A little more than three years ago, while attending the Conference for African American Researchers in the Mathematical Sciences at ICERM, I spontaneously announced to ICERM Associate Director Ulrica Wilson that I thought I would write a book about the heart of mathematics. Then I went ahead and did it. What was I thinking?! Publishing Mathematics: Rhyme and Reason is akin to undressing publicly. So, what ends up being exposed? Well, among other things, I place in plain view relationships with people in my mathematical upbringing, some of whom popped into my life for better and, at least once, for worse. One will also see my life-long attachment to the simple truths of mathematics. The book is a message to the kid I was, with the assumption that such kids still exist. I present a large collection of theorems and call them nursery rhymes in the book, though I didn’t stumble across a few of them until I was well beyond nursery-rhyme age. I also write about whether or not I have ever managed to scratch the surface of mathematics. I plan to spend the allotted time discussing these matters and more. Come one, come all, we’re going to have a ball.

This is a pre-conference event for the Blackwell-Tapia Conference and is open to the public.

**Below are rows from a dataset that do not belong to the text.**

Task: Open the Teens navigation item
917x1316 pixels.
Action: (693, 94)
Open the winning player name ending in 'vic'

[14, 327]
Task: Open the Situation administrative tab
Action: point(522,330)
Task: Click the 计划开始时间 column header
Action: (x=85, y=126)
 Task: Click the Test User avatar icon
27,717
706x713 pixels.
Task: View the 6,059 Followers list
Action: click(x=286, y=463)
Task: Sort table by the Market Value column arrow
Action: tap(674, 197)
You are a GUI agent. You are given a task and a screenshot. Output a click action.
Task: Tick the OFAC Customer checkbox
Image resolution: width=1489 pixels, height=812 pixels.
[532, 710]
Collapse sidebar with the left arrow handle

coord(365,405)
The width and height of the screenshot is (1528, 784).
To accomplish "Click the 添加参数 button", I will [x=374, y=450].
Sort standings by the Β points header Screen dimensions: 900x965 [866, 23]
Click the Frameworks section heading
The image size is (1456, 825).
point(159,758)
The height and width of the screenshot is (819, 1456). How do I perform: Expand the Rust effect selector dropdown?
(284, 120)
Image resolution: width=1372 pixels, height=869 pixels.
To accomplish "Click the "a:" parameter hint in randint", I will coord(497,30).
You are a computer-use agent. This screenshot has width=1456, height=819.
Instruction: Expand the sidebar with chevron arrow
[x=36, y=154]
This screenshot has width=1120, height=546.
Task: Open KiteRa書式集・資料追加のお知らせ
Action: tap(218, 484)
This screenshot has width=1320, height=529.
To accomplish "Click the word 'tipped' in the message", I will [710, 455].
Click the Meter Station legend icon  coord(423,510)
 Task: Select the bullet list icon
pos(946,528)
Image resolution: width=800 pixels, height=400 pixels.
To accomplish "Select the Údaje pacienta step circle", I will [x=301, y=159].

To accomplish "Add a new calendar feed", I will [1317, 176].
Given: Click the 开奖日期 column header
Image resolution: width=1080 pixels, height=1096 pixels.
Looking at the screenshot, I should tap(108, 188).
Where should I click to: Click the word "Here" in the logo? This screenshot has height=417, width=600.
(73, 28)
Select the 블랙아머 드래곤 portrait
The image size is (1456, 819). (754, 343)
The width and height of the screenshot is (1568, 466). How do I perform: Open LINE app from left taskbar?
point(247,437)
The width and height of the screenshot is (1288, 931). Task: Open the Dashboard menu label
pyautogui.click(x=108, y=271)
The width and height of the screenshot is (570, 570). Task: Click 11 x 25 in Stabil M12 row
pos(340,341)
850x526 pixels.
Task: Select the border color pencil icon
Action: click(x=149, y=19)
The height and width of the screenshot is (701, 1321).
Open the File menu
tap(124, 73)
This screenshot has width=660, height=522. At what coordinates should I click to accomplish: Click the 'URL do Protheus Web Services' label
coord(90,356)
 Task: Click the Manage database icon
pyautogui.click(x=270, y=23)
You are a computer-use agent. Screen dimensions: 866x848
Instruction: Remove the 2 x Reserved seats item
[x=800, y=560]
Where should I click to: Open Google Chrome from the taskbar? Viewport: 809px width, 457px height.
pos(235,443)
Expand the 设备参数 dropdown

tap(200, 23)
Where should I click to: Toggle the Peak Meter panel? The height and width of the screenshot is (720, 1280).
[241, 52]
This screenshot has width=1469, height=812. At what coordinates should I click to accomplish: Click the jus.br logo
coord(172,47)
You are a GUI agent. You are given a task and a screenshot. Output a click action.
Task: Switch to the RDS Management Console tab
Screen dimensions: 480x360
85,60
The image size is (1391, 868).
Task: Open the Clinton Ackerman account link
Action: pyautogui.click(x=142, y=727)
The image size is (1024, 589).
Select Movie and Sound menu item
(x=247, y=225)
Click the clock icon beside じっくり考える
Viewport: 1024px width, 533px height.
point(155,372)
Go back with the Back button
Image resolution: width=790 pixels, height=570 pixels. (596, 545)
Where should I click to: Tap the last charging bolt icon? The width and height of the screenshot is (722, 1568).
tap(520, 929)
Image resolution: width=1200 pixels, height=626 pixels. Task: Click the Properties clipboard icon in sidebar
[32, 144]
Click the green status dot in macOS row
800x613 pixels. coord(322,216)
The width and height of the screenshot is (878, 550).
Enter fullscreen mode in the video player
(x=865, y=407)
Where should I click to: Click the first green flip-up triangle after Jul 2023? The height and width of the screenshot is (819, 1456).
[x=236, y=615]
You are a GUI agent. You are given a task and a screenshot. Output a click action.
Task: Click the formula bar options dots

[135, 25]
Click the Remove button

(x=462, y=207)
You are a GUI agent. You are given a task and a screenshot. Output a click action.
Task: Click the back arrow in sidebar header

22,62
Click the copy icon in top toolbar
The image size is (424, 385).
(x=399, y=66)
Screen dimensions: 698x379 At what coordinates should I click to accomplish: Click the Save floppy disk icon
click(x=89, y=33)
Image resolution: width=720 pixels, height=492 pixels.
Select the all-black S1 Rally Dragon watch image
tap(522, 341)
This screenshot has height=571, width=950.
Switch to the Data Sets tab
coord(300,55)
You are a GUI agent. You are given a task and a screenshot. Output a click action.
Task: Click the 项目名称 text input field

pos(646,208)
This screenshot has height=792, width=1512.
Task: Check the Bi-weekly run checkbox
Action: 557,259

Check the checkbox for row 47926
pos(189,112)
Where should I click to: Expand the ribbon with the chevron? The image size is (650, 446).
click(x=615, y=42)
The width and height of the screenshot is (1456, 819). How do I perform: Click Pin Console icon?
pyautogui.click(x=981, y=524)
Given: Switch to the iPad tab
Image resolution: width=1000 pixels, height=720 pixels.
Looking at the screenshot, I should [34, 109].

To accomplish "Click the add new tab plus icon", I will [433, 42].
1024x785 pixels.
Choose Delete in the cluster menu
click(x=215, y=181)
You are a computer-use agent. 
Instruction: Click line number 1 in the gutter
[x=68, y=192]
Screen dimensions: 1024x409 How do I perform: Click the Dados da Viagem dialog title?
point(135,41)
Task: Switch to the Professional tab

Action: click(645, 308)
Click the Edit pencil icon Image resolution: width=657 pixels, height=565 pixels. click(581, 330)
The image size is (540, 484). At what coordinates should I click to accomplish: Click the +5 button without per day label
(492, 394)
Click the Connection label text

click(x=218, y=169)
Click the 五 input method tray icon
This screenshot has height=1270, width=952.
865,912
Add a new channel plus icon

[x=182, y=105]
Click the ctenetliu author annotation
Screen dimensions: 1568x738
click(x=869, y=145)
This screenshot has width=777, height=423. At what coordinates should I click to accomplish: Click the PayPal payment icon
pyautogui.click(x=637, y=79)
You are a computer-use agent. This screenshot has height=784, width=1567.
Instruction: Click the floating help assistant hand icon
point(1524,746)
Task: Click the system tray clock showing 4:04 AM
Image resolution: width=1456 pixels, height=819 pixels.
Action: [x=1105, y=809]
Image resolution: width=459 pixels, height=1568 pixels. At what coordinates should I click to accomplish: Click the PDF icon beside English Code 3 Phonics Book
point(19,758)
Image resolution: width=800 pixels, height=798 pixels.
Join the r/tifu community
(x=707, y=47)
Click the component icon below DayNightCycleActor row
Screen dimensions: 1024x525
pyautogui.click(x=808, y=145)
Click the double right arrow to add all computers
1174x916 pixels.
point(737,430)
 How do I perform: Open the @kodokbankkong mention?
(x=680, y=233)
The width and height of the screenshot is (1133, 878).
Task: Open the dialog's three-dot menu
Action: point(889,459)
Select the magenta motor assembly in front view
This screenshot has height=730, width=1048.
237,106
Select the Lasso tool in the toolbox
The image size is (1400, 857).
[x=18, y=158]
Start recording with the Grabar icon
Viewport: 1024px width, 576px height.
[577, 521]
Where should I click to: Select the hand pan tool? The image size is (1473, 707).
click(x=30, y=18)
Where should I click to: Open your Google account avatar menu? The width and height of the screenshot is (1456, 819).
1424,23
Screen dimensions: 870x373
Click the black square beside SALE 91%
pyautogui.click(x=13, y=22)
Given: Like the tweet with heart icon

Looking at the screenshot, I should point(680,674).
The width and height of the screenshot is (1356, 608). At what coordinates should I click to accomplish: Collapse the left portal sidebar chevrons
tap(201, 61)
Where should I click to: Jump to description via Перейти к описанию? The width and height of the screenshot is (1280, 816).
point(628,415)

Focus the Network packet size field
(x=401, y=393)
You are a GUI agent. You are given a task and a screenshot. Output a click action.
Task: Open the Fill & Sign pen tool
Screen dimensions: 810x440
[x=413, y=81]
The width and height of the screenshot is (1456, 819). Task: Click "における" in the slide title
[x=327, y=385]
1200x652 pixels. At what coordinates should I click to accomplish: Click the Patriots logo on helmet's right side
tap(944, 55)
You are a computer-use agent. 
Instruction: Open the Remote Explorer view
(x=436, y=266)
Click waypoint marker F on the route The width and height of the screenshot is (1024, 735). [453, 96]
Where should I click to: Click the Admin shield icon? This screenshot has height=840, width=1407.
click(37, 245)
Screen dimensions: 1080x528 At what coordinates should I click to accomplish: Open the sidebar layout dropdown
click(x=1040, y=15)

Double feature! Check out Dr. Arlie Petters' Cosmic Shadows, Other Worlds, and a Fifth Dimension public lecture occurring at 4pm the same day at ICERM.

About the Speaker

After receiving a BA degree in Mathematics and Economics from Yale College in 1970, Dr. Mel Currie worked in his hometown Pittsburgh as an economic analyst with Gulf Oil Corporation. He then spent three years in Germany, where he taught algebra in the Düsseldorf public school system. After returning from Germany, he earned MA and PhD degrees in mathematics at the University of Pittsburgh. Seven years in academia followed graduate school. Dr. Currie joined the National Security Agency in 1990 and in 1994 became chief of the Crypto-mathematical Applications Branch. He moved to the Cryptography Office in 1996, where he was Chief of the Cryptographic Research and Design Division, the Codemakers. His position at retirement was Research Advocate reporting directly to the Director of Research, NSA. He is the recipient of many awards. In particular, he was the inaugural recipient of NSA's Crypto-Mathematics Institute's Leadership Award.